EDIT: This is the cheapest one I could find with a quick search. With the airline and the stone it shouldn't set you back more than $30. Well worth it -- insufficient aeration has caused a couple of stuck fermentations for me.

I just drop the wort into the FV from a good height and never have any issues, but Olive oil is another option:

http://www.brewcrazy.com/hull-olive-oil-thesis.pdf

http://brewcrazy.com/brewing-beer-with-olive-oil-article/Original-U...

 

I took some left over 1/4 inch copper pipe, bent it into a paddle with a long handle and run that in a drill, like one of those paint mixers.  I leave it in the boil for a few mins to sanitize, then spin it around for a minute or two in the fermenter before pitching.  it was very economical 

http://www.youtube.com/watch?v=75gpehf_6Gk 

http://www.youtube.com/watch?v=lEkwp_2Yezo Listen from about 25:30 

You can't get more than 8ppm with standard air, no matter how long or how intensively you shake or pump air into the wort. The most effective method is still shaking the fermenter hard for at least 45 seconds. That will get you to 8ppm but you will not get past that without using pure 02. I wish we could find cheap 02 like you can get in the states!

If you need more than the 8ppm then you can shake up the fermentor when you pitch for an inital 8ppm then 12-18 hours later when the yeast have used up alot of that inital dose you can shake it up again for another 8ppm.  I only ever bother with that when making extra strong beers though.

i have the Yeast book by chris white, i recall that he states that yeast consume the available 02 within the first 30 minutes of pitching, so if you want more than 8 ppm then continuous aeration after pitching would be the best option,of course its a bit of a guess as to what the total saturation would be though.excessive oxygenation can also have negative effects.

i can find more specific info if you want but i'd have to read the book for it as its been a while since i read it!

Q the novice questions:

I usually get good fermenting activity for a couple of days but usually only get the gravity down to 1.020 regardless of the OG, even with ideal fermentation temps, and using same-day yeast starters. So I have been racking my brains about how to get more out of the yeast & I'm very tempted to give these ideas a go.

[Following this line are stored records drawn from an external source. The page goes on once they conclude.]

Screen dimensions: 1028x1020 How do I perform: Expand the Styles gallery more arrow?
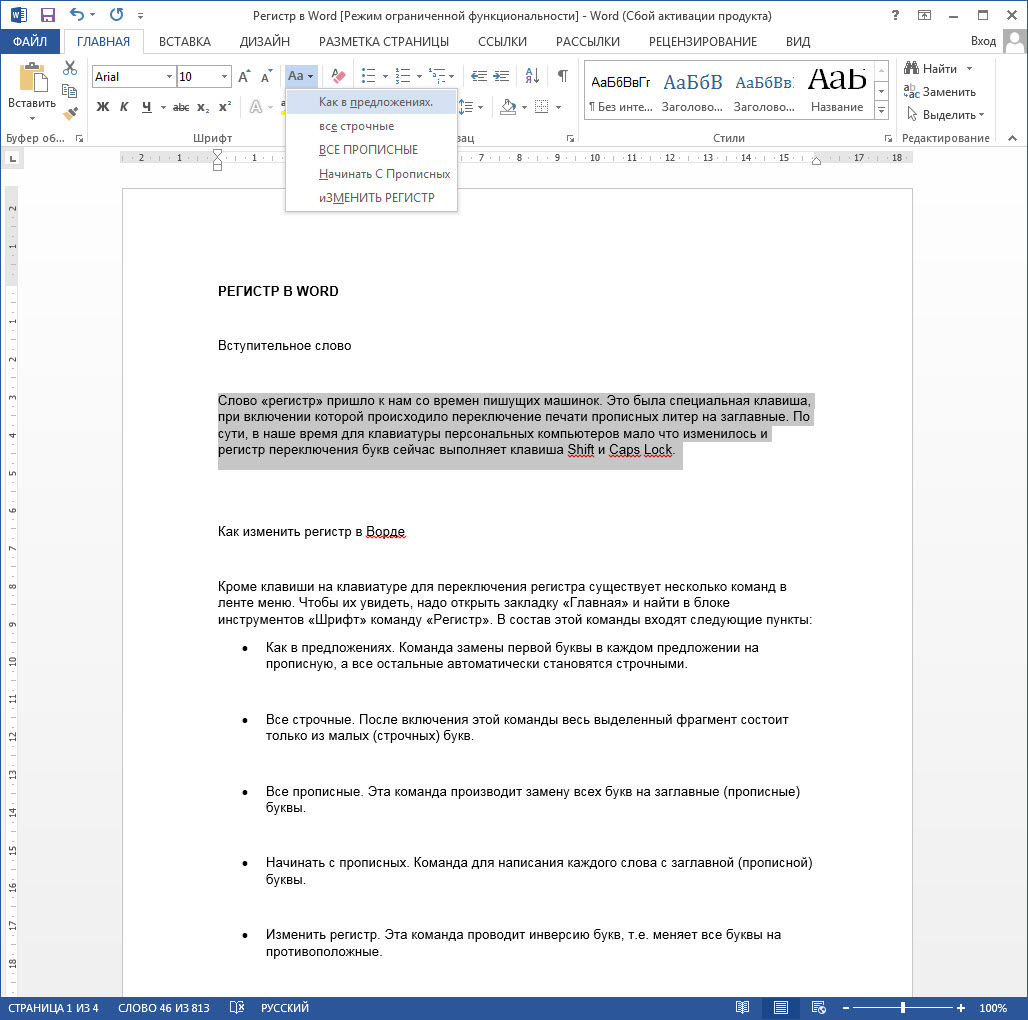pos(881,109)
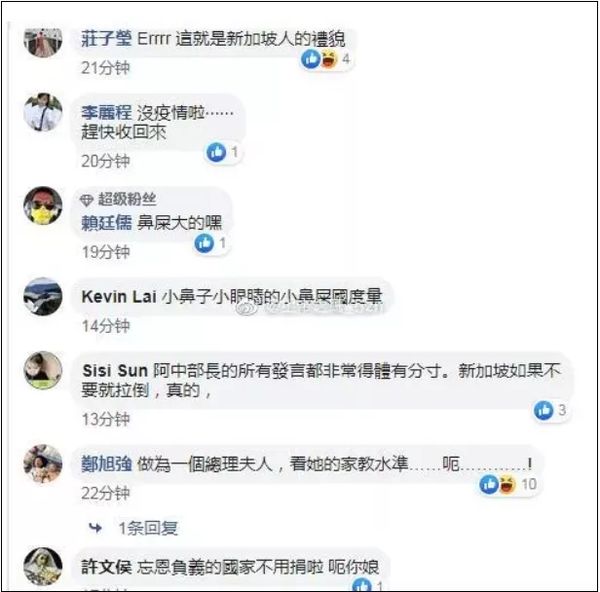The width and height of the screenshot is (600, 592).
Task: Open Kevin Lai's profile name
Action: click(119, 297)
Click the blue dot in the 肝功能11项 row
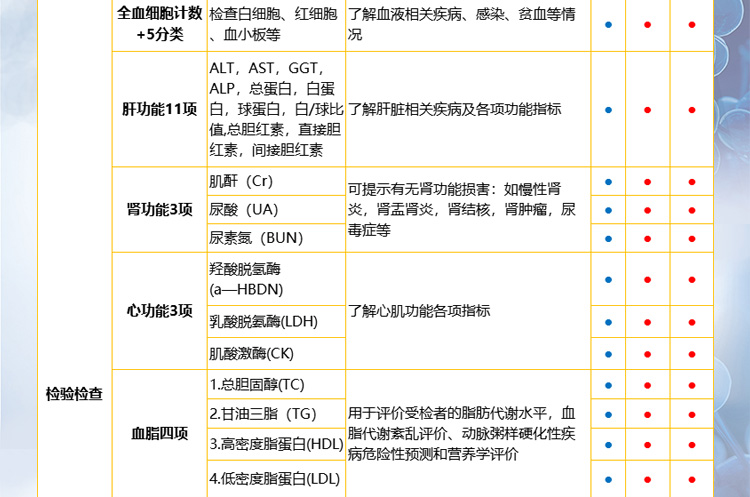The height and width of the screenshot is (497, 750). pyautogui.click(x=608, y=109)
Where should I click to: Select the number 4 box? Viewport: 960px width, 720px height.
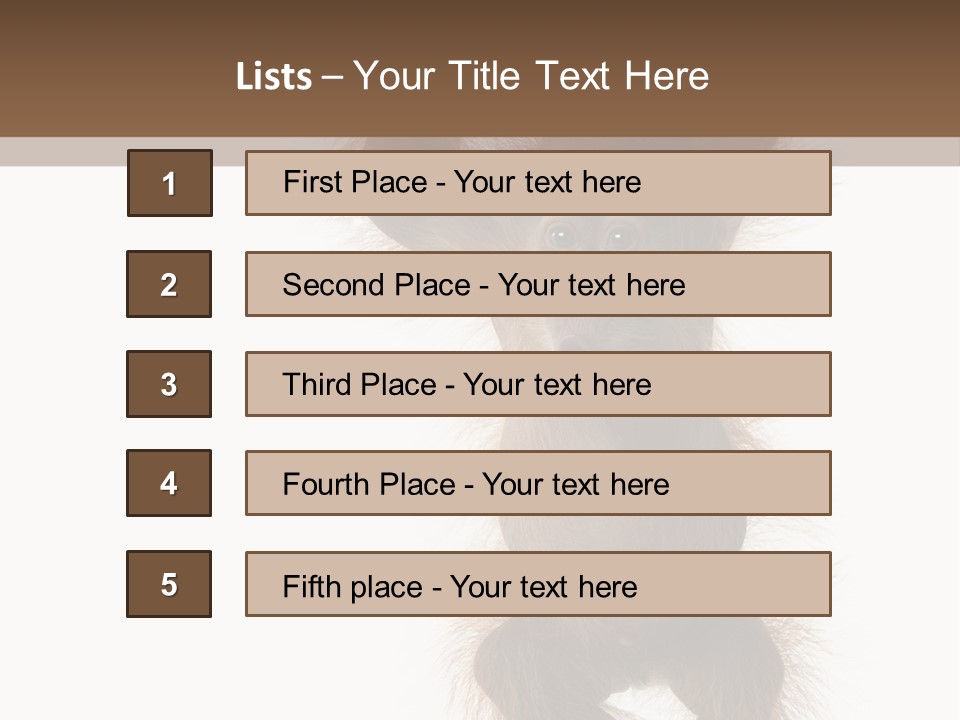coord(169,483)
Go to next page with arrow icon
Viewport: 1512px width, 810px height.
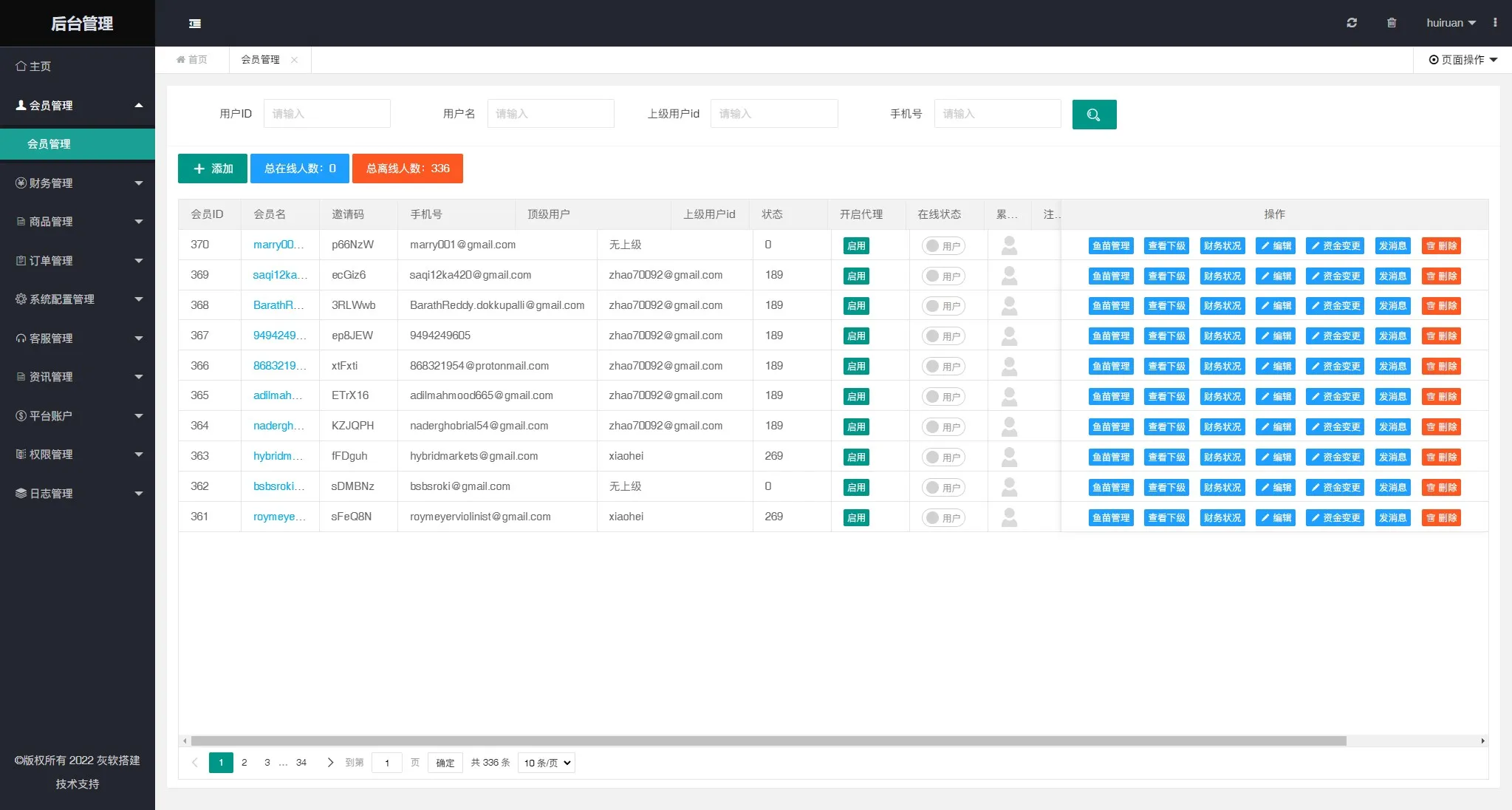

However I have always assumed that fermenting beer should be as settled and undisturbed as possible after pitching to settle out the (for want of a better word) crap. Would shaking or stirring it after a couple of days of fermenting adversly affect it or would the conditioning phase be sufficient for the (FWOABW) crap to settle out?

Also I'm a bit of a sucker for aesthetics so I like to use Irish Moss, so being completely ignorant of the science behind how Irish Moss actually works, I am wondering if shaking the fermenter would disturb the trub and "re-cloud" the beer, or would the Moss still have the clear-out effect at that stage?

Are you brewing extract or grain?

What yeast are you using?

What temperature is the fermenter at? (constant or very variable?).

I would have no hesitation giving it a shake after a couple of days, and have done so after longer times when the s.g has not been as low as it should.

All Grain BIAB... I usually use US05, I have rehydraded it, made yeast starters with sugar+water, and simply added straight to the fermenter. I have tried out a few Wyeasts too.

I just ordered an STC 1000 this week for temp control, so up to now I've been relying on a bit of luck for hitting the right fermentation temps, I had one brew at 18-20C, and others at 16-20C, others went awry.

I normally don't bother checking the gravity til racking or bottling but I think i'll start monitoring it & give a stir or shake-up when the bubbling slows down. Not sure if I'm dedicated enough to invest in a pump for oxygenation yet, but I'll keep it in mind.

Perhaps your mash temperature is resulting in too many unfermentable sugars.

 yeast starters with sugar+water

Is the sugar you refer to malt extract?  You should always use malt for starters as yeast lose there ability to ferment maltose after they munch on sucrose.  

I stopped hydrating/proofing my dried yeast ages ago and it made no difference to the beers.  Just one less thing to go wrong.

I think you may have hit the nail on the head. The yeast won't be working well after working on simple sugars.